Consigne:
D'après l'article sur la Coupe de l'America, quelle vitesse les monocoques à foils AC75 atteignent-ils ?

Article:

PHOTO GILLES MARTIN-RAGET, AGENCE FRANCE-PRESSE

L’équipe Luna Rossa–Prada–Pirelli en action à Auckland

Les amateurs de voile sont choyés en ce début d’année. En plus du suspense qui entoure l’arrivée du Vendée Globe, les régates de la Coupe de l’America se sont amorcées en Nouvelle-Zélande et elles sont suivies par des milliers de spectateurs dans la baie d’Auckland. Les nouveaux AC75, des monocoques à foils, atteignent des vitesses de près de 50 nœuds, et le format de la compétition, avec des courses limitées à 45 minutes, privilégie le spectacle. Pendant que les Néo-Zélandais, tenants du titre, peaufinent leur embarcation, les trois « prétendants » se disputent le droit de les affronter du 6 au 15 mars. Jusqu’ici, les Anglais (Ineos-Team UK), menés par Sir Ben Ainslie, ont remporté toutes leurs régates et ils sont déjà qualifiés pour la finale de la Coupe Prada, à compter du 12 février. Les Italiens (Luna Rossa-Prada-Pirelli) et les Américains (New York Yacht Club – American Magic) s’affronteront à compter de jeudi en demi-finale… si les seconds sont en mesure d’aller sur l’eau. Le voilier américain a en effet chaviré, le 16 janvier, alors qu’il semblait en position de remporter une première régate contre Luna Rossa. Les 11 membres d’équipage s’en sont sortis indemnes, mais American Magic a été sérieusement abîmé. Forfaits lors de la dernière ronde préliminaire, les Américains espèrent pouvoir tester leur embarcation cette semaine avant le début de la demi-finale.

Données collectées:
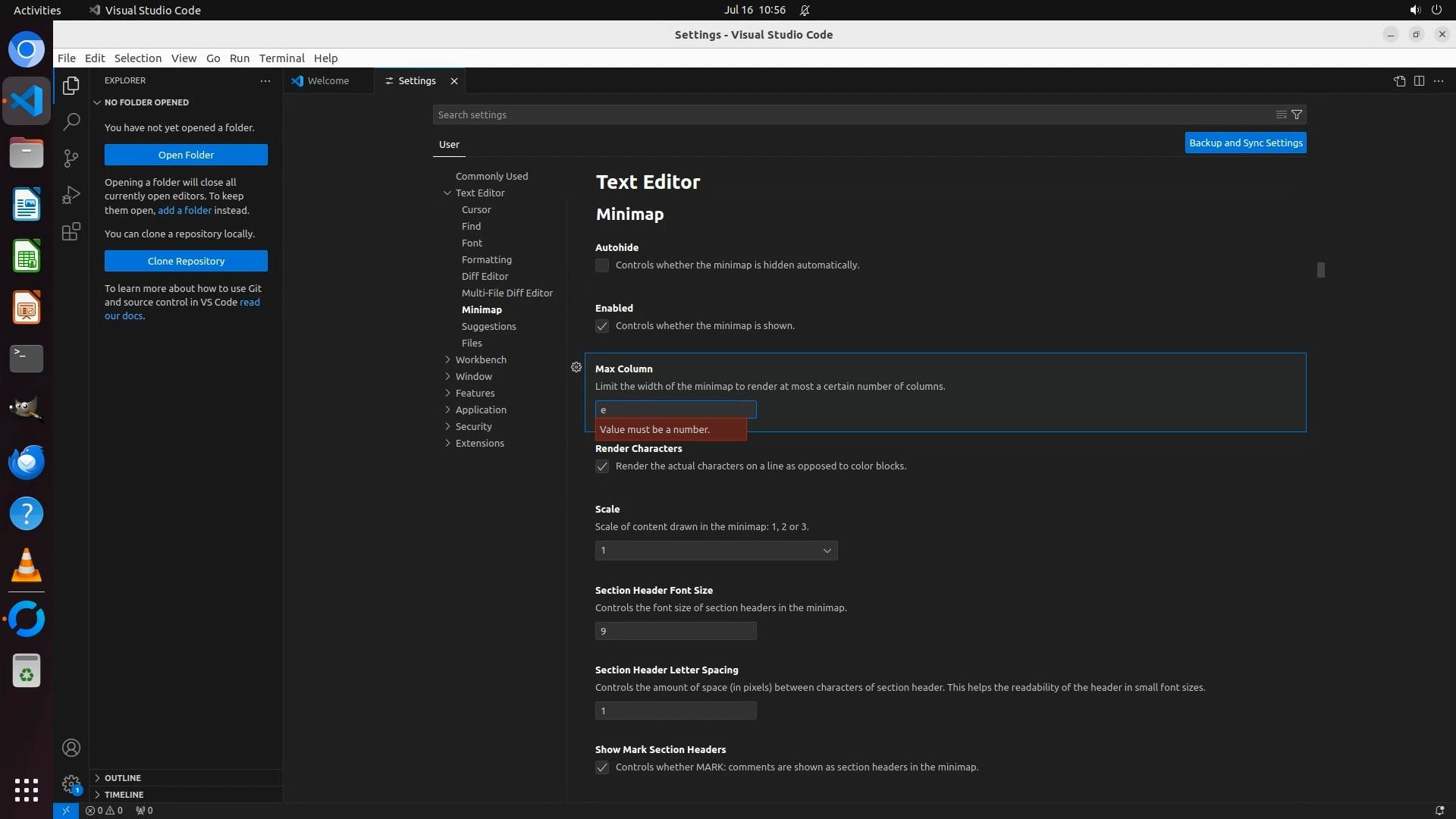The width and height of the screenshot is (1456, 819).
Task: Open the Scale dropdown
Action: 716,551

Réponse rédigée:
Près de 50 nœuds.